After post-doctoral studies in 1970, he worked as a science consultant at the Center for Study of Responsive Law alongside Ralph Nader in Washington for a year and then as co-director of the Center for Science in the Public Interest from 1971 to 1977. But Appalachia called. He said he realized that Washington, with its excess, was not the best place to promote simplicity. At the time, surface mining was ramping up to extract coal. So Father Fritsch returned home to, he said, help heal the countryside and ease the effects of rampant poverty.

“I’m the fifth generation, on my mother’s side, of Appalachians,” he said. “I do feel it’s our land. Not just they, but us. It struck me. We are bedridden, we have problems. When somebody is ill you go back to them.”

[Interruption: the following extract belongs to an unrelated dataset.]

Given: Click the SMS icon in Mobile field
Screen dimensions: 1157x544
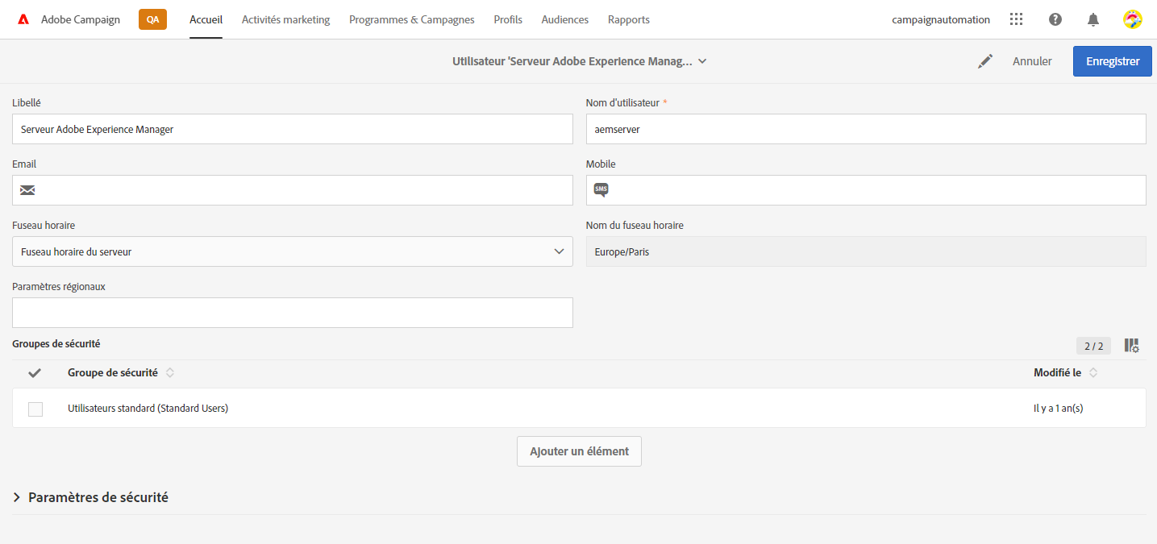Looking at the screenshot, I should click(601, 190).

Father Fritsch started Appalachia-Science in the Public Interest in Mount Vernon, 50 miles south of Lexington. He and a small staff taught people about creating healthy land and building sustainable communities. Programs welcomed adults and children alike. He coordinated research and set up demonstration projects to reconnect people with nature.

Like the cordwood house with the composting toilet and rain barrels that collect water for daily usage.

Jesuit Father Jack Kieffer, 79, has lived in the house near Livingston, Kentucky, for years. A former chemical engineer, he volunteers at the Appalachia-Science organization and shares ideas with visitors on how to include native herbs and plants in their diet and grow their own food.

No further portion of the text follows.